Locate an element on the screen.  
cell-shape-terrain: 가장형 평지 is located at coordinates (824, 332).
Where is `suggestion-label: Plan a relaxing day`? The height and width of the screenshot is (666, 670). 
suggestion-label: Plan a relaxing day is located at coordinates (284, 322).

|---|

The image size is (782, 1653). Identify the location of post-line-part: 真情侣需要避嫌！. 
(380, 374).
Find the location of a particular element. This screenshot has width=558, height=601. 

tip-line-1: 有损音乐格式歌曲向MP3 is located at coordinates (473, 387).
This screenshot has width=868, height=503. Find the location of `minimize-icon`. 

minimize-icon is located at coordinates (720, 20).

|---|

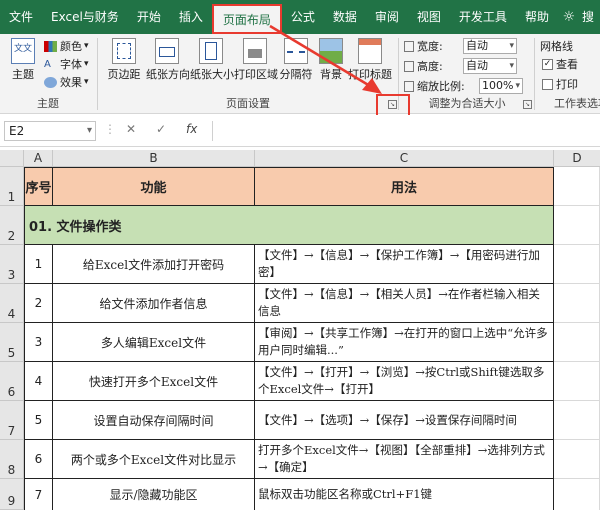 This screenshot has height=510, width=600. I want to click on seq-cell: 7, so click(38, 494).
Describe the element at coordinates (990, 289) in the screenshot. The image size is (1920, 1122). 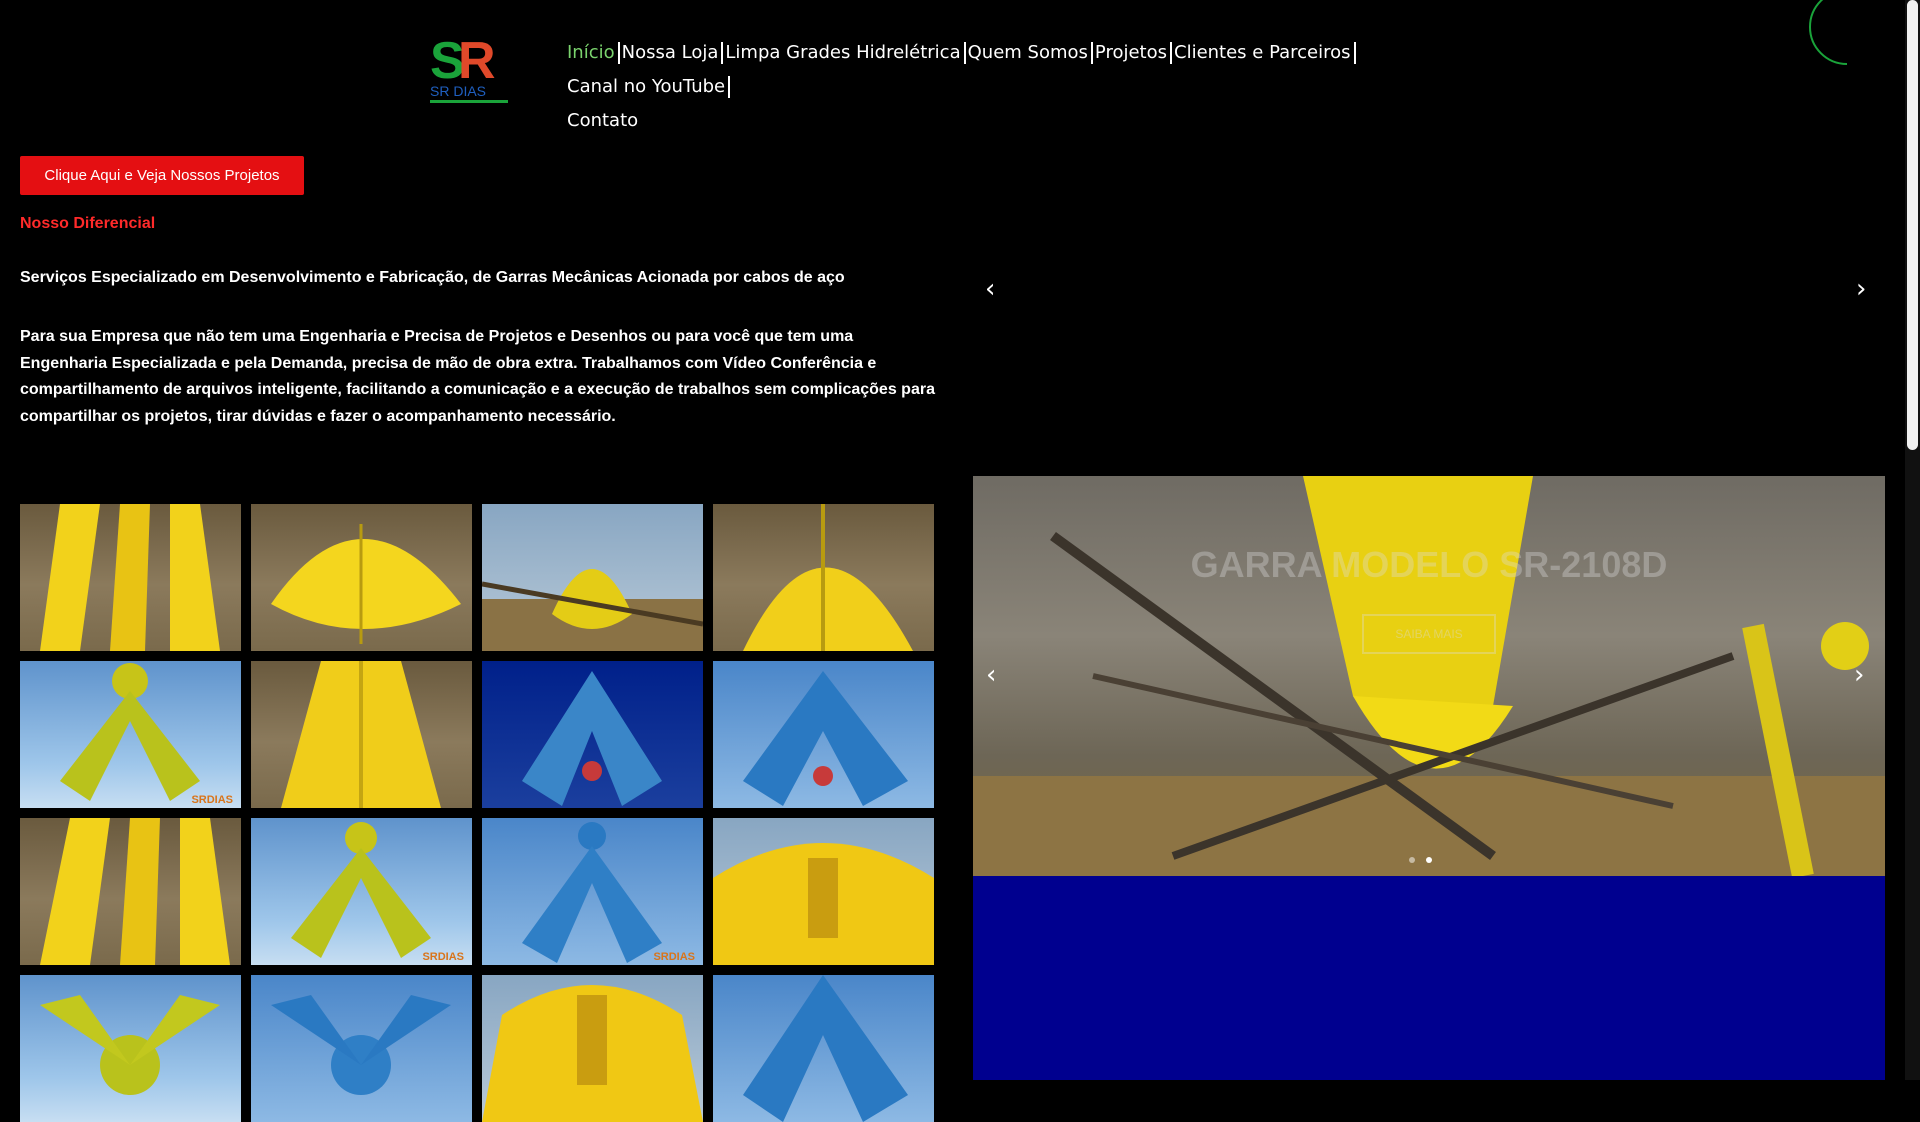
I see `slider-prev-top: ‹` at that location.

|---|

*WHAT TO WORK ON*. Lay out the stretch from the line containing "Describe the element" through the line containing "at that location." as a two-column CSV with the columns text and answer, one line for each row and its answer. Put each value in one quoted field, replace line breaks with spaces, and leave out the pictures.

*YOUR SOLUTION*.
text,answer
"Describe the element at coordinates (990, 289) in the screenshot. The image size is (1920, 1122).","I see `slider-prev-top: ‹` at that location."